Es geht also nicht um das große Handeln, es geht nicht um die "Inhalte", es geht nicht um die Farbe der Kleidung - und doch ist in alle dem der wahre Ort, an dem wir ihm folgen, und NUR an diesen Orten können wir die Jüngerschaft vollziehen, oh wahres Paradox! - und um die Schärfe der Klinge. Es geht um etwas, das auf eine Weise der Welt immanent ist, die sich niedershclägt wie das kondensierende Wasser, wie das unhörbar Leise, wie der nicht spürbare Wind.

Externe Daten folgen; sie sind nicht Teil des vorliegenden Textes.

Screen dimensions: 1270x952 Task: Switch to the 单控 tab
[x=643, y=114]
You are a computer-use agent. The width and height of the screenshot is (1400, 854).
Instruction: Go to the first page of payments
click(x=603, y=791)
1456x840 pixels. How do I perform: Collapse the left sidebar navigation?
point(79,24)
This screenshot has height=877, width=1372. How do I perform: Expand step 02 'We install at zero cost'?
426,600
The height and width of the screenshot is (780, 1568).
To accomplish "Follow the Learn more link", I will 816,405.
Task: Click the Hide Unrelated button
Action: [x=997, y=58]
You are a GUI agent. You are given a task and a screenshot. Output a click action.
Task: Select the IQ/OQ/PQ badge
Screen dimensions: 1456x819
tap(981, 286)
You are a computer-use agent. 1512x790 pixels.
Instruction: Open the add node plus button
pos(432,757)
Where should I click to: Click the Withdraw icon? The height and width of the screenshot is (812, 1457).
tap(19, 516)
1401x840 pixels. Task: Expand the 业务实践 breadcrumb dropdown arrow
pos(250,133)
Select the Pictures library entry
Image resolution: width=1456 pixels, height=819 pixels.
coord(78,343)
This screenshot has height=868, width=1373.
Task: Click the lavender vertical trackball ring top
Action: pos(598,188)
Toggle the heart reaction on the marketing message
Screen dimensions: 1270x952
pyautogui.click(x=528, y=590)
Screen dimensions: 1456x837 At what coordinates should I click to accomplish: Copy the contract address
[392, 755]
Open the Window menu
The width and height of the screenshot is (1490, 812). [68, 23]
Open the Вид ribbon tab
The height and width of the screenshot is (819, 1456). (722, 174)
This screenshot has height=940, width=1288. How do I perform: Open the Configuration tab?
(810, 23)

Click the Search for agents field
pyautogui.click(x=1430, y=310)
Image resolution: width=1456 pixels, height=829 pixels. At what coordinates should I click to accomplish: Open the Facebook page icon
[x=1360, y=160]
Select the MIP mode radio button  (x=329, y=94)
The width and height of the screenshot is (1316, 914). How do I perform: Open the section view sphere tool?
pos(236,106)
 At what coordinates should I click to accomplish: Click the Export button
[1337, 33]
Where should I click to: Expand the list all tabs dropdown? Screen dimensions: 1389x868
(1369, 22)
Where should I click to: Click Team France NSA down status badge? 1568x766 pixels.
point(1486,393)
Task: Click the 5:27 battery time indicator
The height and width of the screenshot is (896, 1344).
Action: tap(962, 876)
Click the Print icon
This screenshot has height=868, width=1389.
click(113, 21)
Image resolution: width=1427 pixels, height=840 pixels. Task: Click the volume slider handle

Das Christentum ist damit der Kult der Schwäche und des Todes, er ist die Selbsthingabe bis zum Äußersten (an diesen Ort, an das an diesen Ort UND NUR an diesem zugewiesenen Ort Begegnende!) Das hat ihm seit je in den Augen der Mächtigen; Klugen und Starken nur Verachtung eingetragen, weil er eine Übergabe an eine Hand fordert, die scheinbar so gar nicht den Kriterien des Sieges in der Welt entspricht.